* RECORDED INFORMATION:

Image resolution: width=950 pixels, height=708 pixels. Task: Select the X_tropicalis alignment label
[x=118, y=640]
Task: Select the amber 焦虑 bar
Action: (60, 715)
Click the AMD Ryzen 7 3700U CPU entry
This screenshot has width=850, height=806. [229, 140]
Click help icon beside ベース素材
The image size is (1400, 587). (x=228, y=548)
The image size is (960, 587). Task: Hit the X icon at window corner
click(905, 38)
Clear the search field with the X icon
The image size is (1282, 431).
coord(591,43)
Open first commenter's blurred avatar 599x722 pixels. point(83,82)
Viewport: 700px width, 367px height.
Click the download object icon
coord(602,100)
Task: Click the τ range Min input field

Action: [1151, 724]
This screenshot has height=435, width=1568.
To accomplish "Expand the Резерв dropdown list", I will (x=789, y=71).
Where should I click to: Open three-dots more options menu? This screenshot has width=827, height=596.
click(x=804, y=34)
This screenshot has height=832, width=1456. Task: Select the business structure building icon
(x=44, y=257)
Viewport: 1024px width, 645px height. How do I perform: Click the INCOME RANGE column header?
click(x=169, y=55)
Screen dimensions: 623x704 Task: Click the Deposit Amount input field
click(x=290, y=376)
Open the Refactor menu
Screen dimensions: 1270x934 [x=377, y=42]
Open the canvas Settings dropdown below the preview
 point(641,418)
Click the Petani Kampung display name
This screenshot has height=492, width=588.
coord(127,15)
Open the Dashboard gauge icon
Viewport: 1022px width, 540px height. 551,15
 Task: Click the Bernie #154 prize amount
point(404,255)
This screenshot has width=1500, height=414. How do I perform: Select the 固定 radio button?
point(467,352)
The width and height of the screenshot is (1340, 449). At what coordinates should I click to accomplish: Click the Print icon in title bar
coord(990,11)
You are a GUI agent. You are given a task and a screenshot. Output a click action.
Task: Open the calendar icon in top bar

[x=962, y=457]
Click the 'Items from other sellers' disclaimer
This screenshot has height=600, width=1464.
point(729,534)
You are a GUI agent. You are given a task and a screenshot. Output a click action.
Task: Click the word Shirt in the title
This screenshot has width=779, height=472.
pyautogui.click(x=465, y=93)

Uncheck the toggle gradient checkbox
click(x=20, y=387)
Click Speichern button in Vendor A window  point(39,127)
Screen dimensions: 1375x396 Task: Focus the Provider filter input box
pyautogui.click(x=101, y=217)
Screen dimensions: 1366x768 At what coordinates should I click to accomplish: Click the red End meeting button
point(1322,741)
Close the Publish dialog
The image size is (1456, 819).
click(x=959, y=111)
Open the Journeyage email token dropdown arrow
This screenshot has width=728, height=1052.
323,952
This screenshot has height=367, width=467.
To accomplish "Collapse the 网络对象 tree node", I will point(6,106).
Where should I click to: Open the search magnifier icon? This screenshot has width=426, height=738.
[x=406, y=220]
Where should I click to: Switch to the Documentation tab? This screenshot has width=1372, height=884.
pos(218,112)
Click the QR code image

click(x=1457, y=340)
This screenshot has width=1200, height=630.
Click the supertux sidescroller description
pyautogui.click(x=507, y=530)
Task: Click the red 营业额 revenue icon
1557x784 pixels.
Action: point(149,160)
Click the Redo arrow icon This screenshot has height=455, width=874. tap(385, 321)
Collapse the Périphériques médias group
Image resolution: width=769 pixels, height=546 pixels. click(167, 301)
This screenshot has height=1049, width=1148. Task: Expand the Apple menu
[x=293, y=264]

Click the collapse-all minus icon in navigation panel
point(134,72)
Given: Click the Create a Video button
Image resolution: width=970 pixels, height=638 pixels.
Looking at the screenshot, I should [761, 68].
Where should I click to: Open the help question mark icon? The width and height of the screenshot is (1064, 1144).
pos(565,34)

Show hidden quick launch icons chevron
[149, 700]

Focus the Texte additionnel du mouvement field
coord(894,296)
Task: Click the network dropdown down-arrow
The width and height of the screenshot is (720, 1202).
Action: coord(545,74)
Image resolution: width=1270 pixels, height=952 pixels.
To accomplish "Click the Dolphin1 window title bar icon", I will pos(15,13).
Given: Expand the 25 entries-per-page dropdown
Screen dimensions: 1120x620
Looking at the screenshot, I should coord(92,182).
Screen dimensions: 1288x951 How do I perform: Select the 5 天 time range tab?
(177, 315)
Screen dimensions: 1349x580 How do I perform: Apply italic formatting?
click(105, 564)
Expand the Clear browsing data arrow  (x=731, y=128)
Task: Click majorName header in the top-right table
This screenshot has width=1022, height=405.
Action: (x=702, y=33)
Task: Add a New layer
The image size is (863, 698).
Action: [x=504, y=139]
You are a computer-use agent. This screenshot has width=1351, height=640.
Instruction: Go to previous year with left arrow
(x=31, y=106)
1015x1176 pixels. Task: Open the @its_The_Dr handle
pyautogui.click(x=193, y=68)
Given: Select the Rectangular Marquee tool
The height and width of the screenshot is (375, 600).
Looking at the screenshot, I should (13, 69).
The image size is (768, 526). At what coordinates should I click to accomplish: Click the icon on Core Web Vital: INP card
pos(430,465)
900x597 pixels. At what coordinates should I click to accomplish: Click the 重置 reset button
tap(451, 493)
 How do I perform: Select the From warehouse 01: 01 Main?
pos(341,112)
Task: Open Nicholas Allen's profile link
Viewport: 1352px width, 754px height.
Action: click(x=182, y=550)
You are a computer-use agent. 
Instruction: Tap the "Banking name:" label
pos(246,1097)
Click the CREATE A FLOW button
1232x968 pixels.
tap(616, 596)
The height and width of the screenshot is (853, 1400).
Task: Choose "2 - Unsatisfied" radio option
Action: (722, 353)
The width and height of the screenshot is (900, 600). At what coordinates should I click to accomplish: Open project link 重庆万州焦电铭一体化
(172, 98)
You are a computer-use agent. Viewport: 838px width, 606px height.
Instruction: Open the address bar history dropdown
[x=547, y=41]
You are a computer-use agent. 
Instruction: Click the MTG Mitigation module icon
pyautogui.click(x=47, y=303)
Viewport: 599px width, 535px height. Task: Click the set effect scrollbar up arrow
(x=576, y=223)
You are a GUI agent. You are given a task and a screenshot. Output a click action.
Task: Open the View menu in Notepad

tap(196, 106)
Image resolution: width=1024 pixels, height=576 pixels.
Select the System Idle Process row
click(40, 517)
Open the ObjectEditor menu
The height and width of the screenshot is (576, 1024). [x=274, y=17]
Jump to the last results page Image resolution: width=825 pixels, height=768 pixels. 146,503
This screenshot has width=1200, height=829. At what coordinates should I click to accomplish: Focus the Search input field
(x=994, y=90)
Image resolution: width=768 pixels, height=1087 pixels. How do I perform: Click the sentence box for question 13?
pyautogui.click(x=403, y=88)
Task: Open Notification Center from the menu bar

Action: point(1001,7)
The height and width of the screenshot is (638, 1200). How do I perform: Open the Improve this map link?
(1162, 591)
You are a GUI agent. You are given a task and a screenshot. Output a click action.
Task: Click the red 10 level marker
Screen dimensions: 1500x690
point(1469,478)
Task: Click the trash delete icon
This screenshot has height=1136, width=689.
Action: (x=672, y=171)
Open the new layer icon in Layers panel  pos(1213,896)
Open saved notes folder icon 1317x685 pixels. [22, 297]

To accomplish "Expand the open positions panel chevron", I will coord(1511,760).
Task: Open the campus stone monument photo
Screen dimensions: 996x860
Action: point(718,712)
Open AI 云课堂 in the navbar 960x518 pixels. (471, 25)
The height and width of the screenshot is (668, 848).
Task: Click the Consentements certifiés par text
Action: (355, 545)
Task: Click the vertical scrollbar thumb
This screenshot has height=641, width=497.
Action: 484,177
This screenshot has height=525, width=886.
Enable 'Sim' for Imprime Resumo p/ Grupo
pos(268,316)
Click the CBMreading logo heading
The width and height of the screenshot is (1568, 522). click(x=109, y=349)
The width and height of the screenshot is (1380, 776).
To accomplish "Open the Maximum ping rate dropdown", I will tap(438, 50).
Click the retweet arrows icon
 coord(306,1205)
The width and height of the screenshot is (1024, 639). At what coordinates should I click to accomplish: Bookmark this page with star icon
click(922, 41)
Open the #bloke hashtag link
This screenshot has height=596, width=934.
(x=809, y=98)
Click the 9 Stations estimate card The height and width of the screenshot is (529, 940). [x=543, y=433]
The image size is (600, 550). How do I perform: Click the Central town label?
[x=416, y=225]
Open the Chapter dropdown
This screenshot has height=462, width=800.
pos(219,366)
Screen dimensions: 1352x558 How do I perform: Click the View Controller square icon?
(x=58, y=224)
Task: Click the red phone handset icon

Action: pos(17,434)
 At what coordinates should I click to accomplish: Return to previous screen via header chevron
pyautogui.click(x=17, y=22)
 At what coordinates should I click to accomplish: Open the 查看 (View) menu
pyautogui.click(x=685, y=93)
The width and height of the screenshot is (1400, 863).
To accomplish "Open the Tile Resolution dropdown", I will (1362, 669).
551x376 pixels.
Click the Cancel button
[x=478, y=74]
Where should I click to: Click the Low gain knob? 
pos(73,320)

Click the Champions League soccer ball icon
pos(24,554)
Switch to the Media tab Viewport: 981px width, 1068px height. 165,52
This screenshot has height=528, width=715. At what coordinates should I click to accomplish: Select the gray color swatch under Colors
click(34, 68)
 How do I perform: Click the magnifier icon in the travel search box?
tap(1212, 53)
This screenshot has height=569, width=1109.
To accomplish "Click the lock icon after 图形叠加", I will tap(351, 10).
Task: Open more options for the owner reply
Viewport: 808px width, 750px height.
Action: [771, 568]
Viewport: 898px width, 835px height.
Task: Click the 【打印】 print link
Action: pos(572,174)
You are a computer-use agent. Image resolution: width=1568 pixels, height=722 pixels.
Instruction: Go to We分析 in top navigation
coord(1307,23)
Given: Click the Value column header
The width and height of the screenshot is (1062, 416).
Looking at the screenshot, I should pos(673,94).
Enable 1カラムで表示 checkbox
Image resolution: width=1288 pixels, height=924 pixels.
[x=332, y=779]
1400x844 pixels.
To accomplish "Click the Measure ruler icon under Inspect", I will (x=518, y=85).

* EXERCISE GOAL: Transcribe the lines above between the line holding "The width and height of the screenshot is (1380, 776)." and the line holding "Click the 9", inclusive, exactly as they stand and with nothing added.

* WRITTEN REPLY:
The width and height of the screenshot is (1380, 776).
To accomplish "Open the Maximum ping rate dropdown", I will tap(438, 50).
Click the retweet arrows icon
 coord(306,1205)
The width and height of the screenshot is (1024, 639). At what coordinates should I click to accomplish: Bookmark this page with star icon
click(922, 41)
Open the #bloke hashtag link
This screenshot has height=596, width=934.
(x=809, y=98)
Click the 9 Stations estimate card The height and width of the screenshot is (529, 940). [x=543, y=433]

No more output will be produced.